またOS11ではバージョン24H2へのアップグレードを皮切りに「7」対応が実施される予定ですが、現行のバージョン23H2であってもOS依存しない4KQAMや320MHz幅に関する機能は利用可能となっています。そうは言っても厄介なのが今後、320MHz幅への接続可能なPC等の端末を確認する方法。購入するPC本体表面に技適番号が記載されていれば、総務省電波利用ホームページ(技術基準適合証明等を受けた機器の検索)の「登録証明機関による工事設計認証に関する詳細情報」から詳しい対応状況の確認は容易なのですが、近年、技適番号が本体に見当たらないものが登場、その場合はUEFI画面を開いて確認しないと分からないと言った非常に判断に困るケースも考えられます。
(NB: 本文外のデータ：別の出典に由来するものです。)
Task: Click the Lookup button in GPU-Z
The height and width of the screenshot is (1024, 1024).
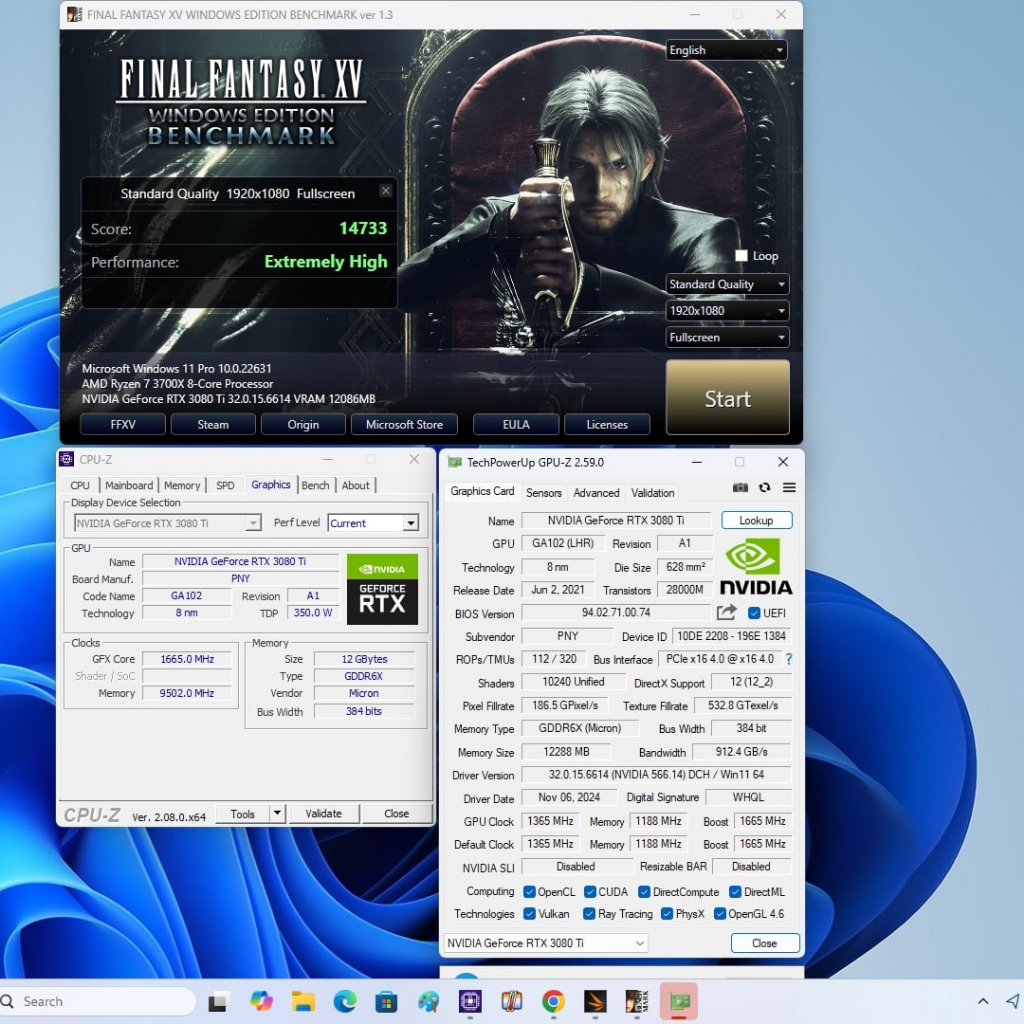Action: point(756,521)
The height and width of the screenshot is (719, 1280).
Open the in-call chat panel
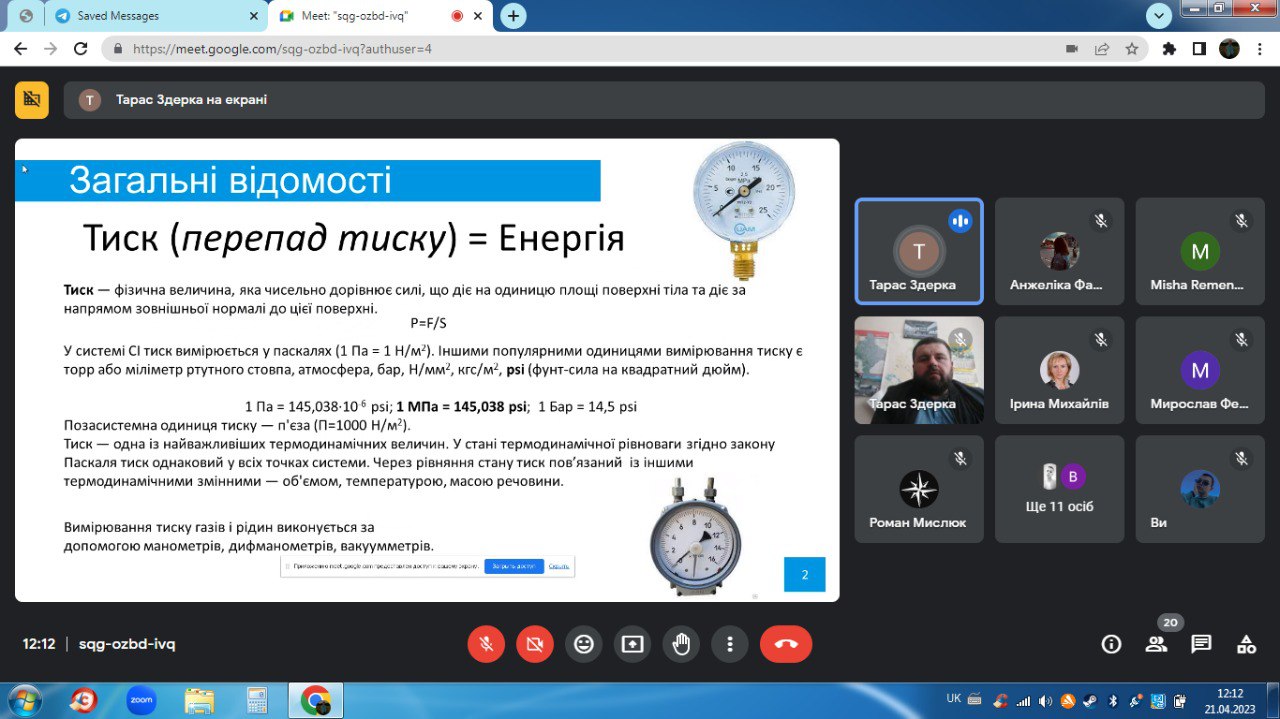click(1200, 643)
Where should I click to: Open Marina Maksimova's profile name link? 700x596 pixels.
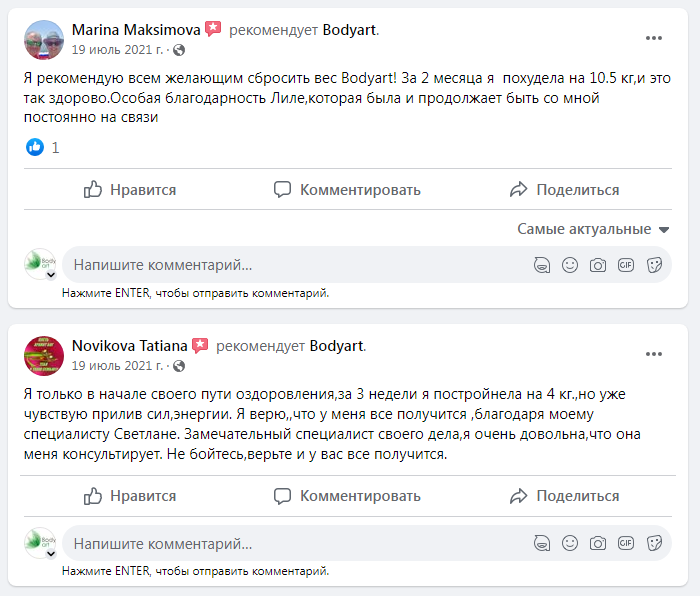click(136, 30)
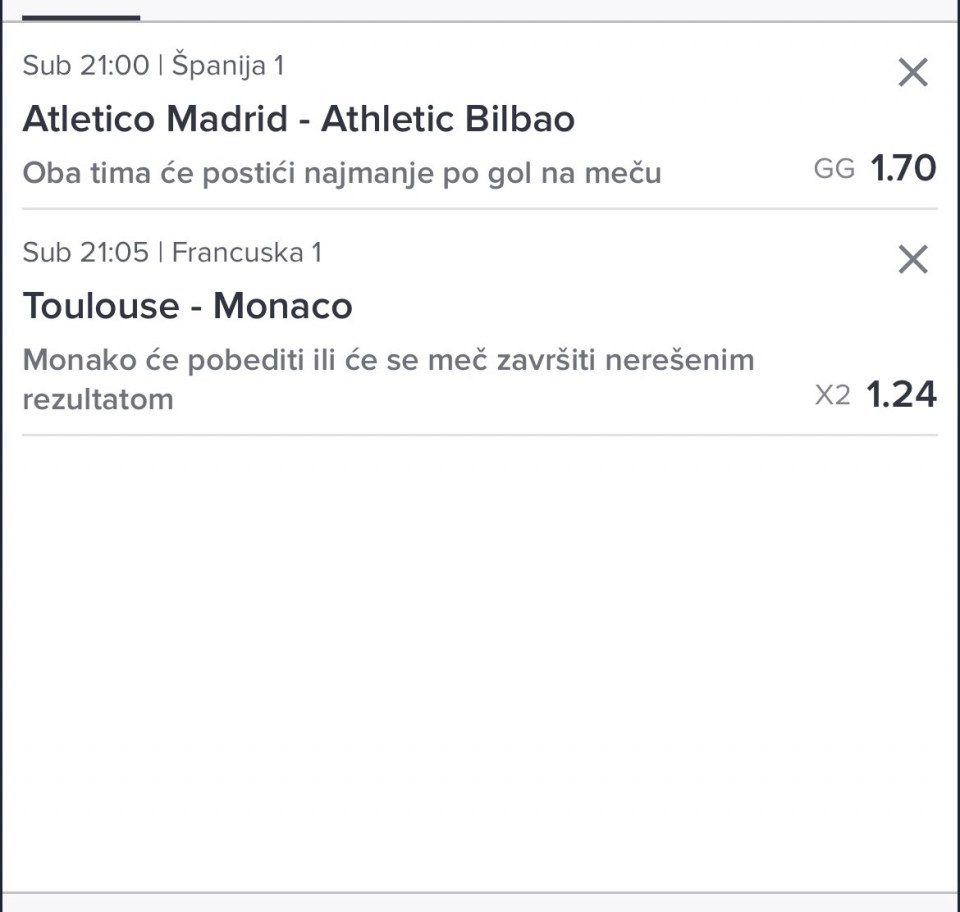This screenshot has height=912, width=960.
Task: Select the GG bet type label
Action: click(x=834, y=169)
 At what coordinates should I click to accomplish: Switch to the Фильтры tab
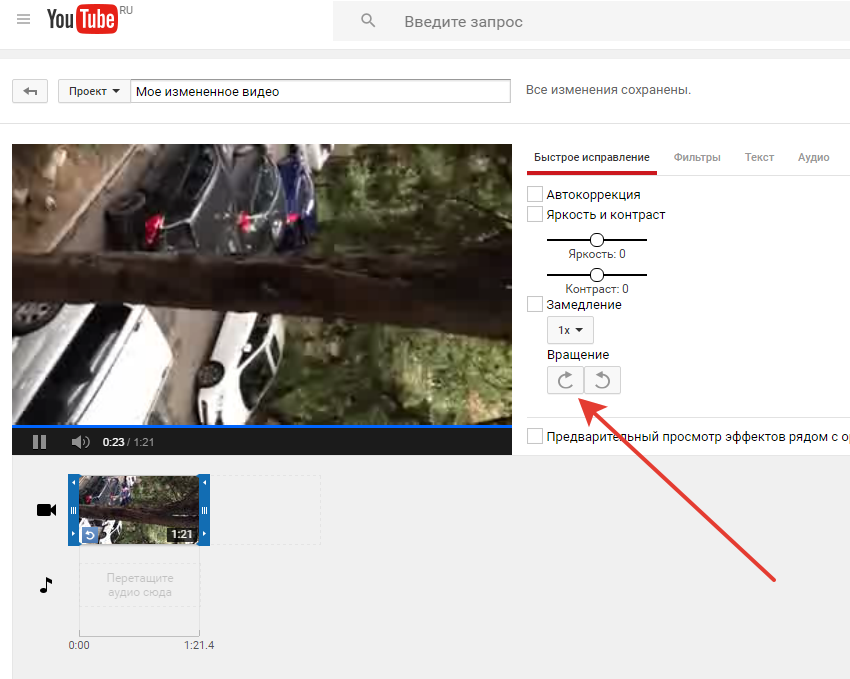(697, 157)
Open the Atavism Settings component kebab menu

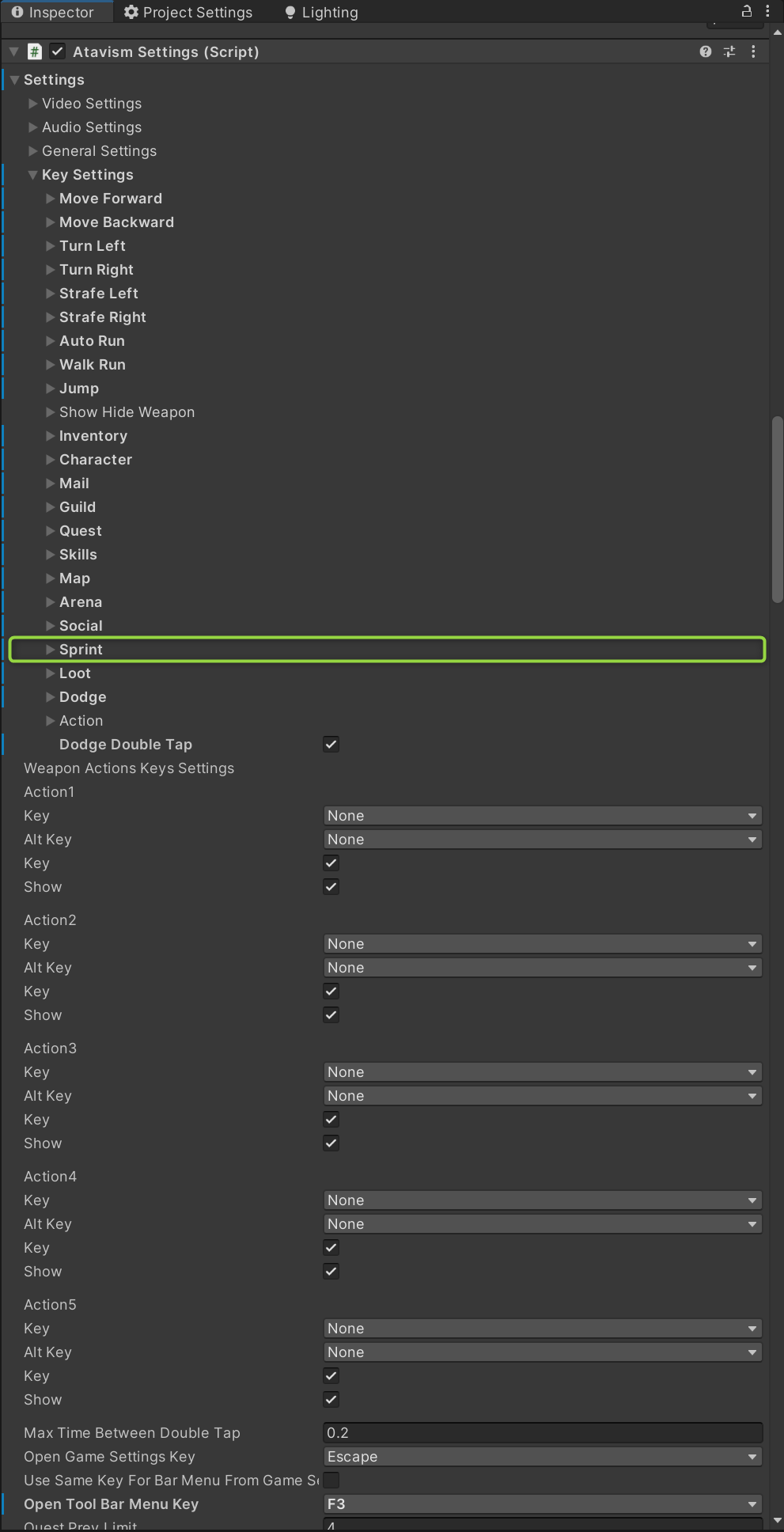pos(753,51)
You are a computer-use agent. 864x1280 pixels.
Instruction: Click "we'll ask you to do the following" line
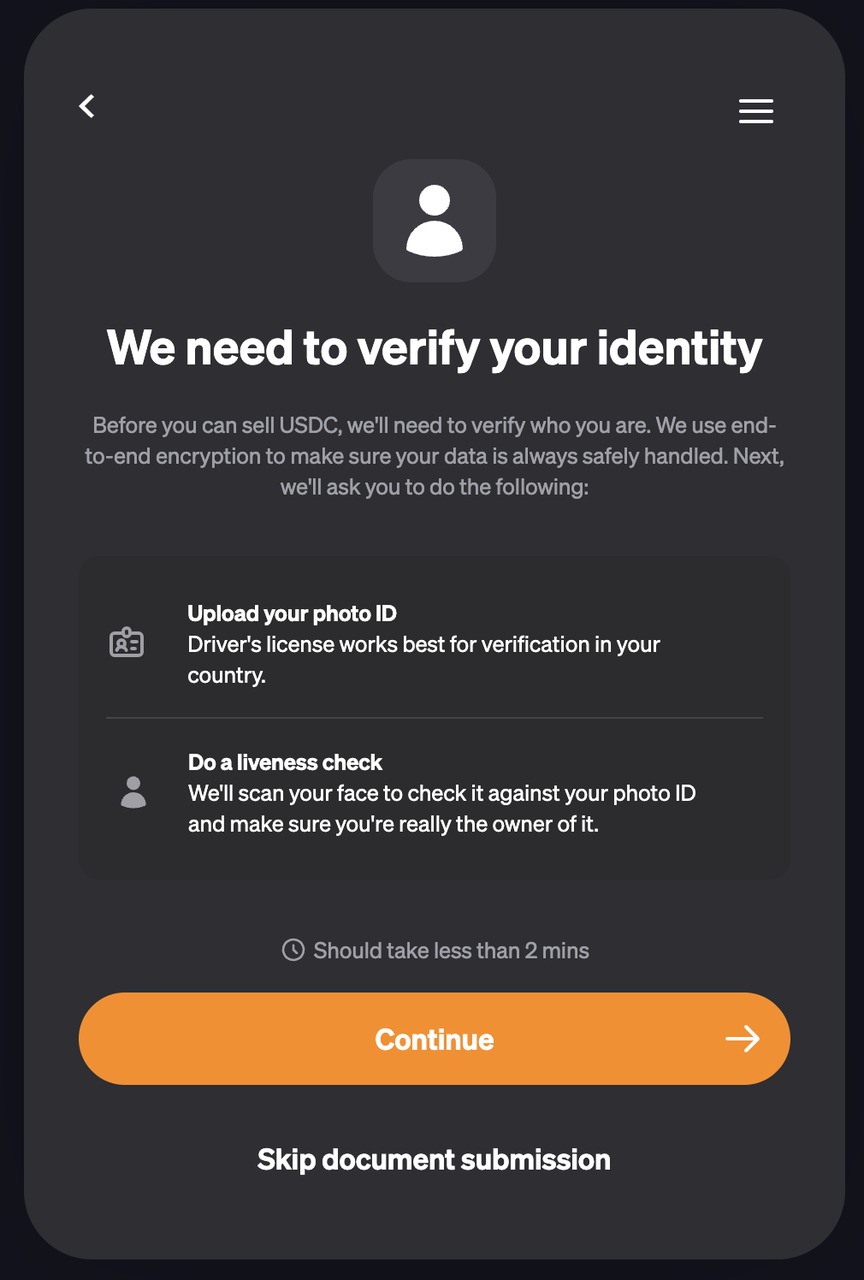434,488
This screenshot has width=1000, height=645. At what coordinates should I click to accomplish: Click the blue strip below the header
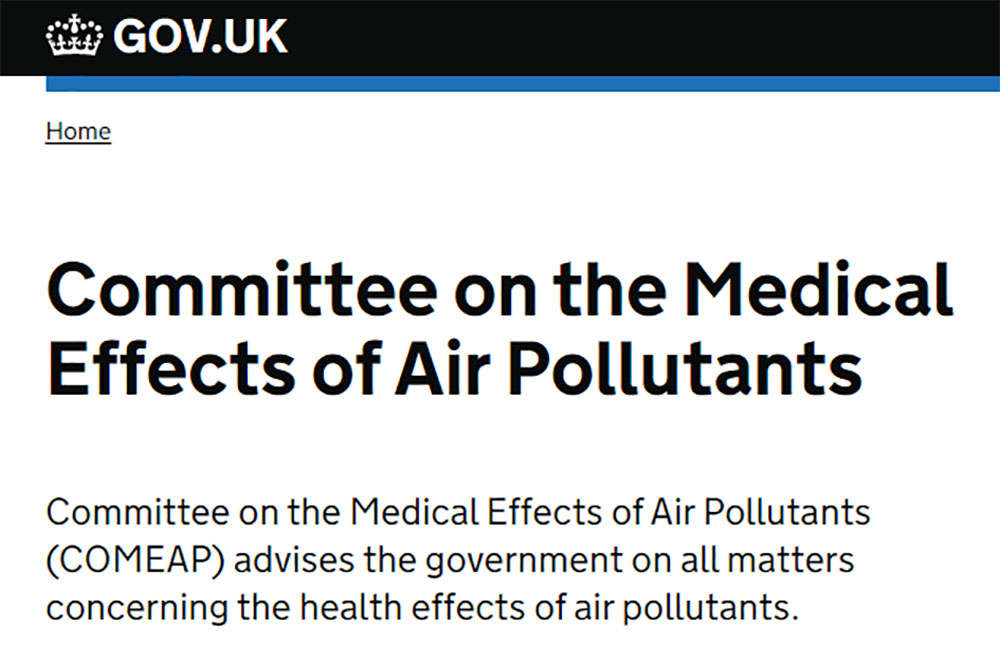(x=522, y=84)
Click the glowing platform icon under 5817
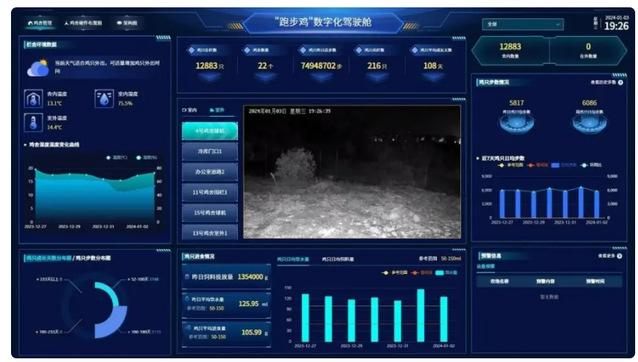The height and width of the screenshot is (362, 638). 516,124
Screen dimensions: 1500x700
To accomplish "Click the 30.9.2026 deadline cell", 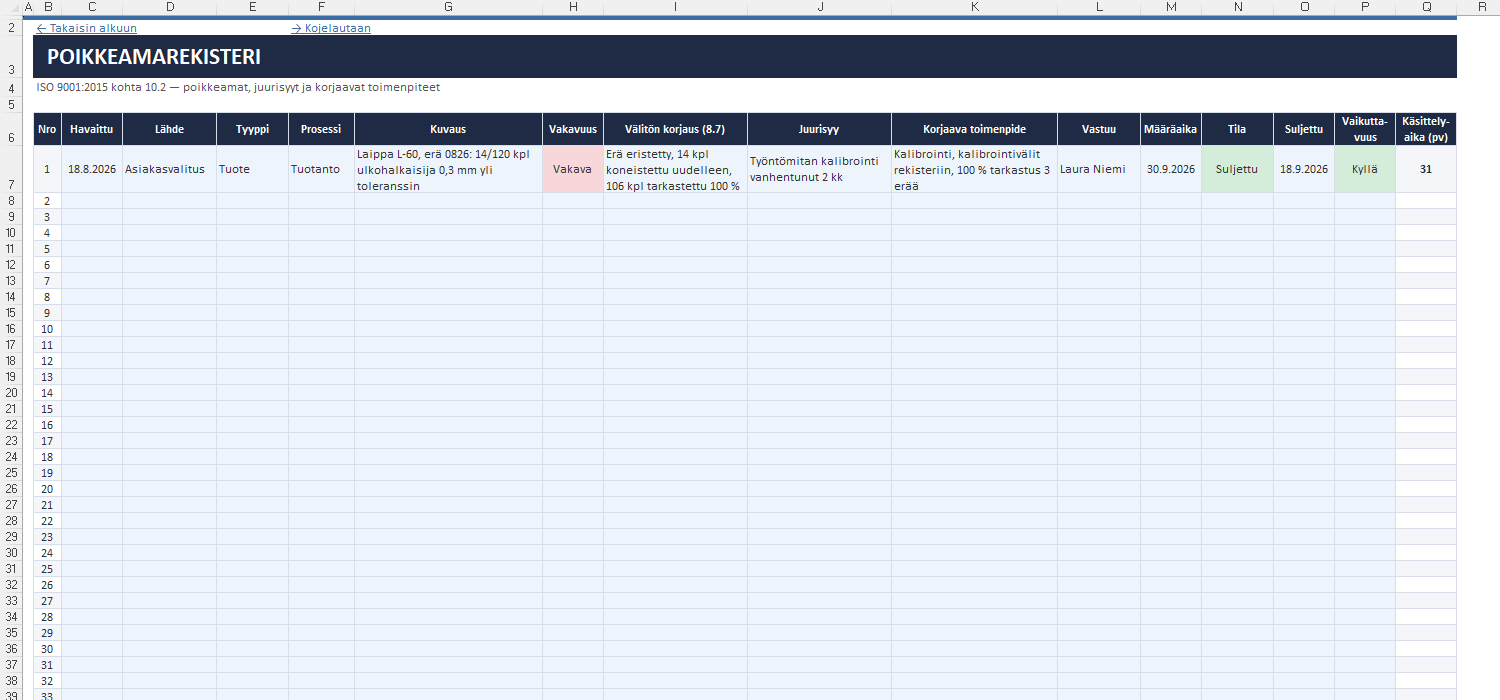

そうしたなか『Copilot+PC』と呼ばれるAI搭載の最新PCは、「7」対応通信モジュールやOSバージョン24H2を先行して搭載しているものが多く、OS上での速度確認やMLOなど関連機能を正式サポート、比較すれば検証用マシンには最適と言えるでしょう。

「7」を用いた多彩な活用シーン

将来的に大規模トラフィック需要が予想されるビジネスシーンにおいて、必然的と言えるのがそうした状況にもスムーズに対応できるネットワークインフラの存在。対応可能なPCやスマートフォンの普及はこれからではありますが、人手不足が深刻な建設や輸送、また介護などの現場におけるアプリやツールの有効活用、4Kを用いた映像送受信など多様な活用シーンが見えてきます。大規模なAIの有効活用向けや大人数であっても高画質で音声のクリアなウェブ会議が開催可能になるなど、身近なところでも用途は限りなく広がっていきます。

活用に向けては、これまでの貧弱なネットワークインフラからの脱却と強化、見直しもまた必須。たとえば対応するスイッチングハブもハイエンドであれば10GbE、ローエンドでも2.5GbEレベルが要求される可能性が高いのですが、当然対応するLANケーブルやルーターAPなどのネットワーク機器、セキュリティ製品もまた徐々にバージョンアップしていかざるを得ません。

そうは言っても不確実で変化の激しいビジネスシーンで生き残りを図るには、ネットワークパフォーマンスとユーザー体験の向上につながるネットワークインフラ整備への先行投資は将来的に避けて通れないミッションの一つであることは間違いなく、これからのIT戦略を決定していくうえでも重要な要素と言えるのです。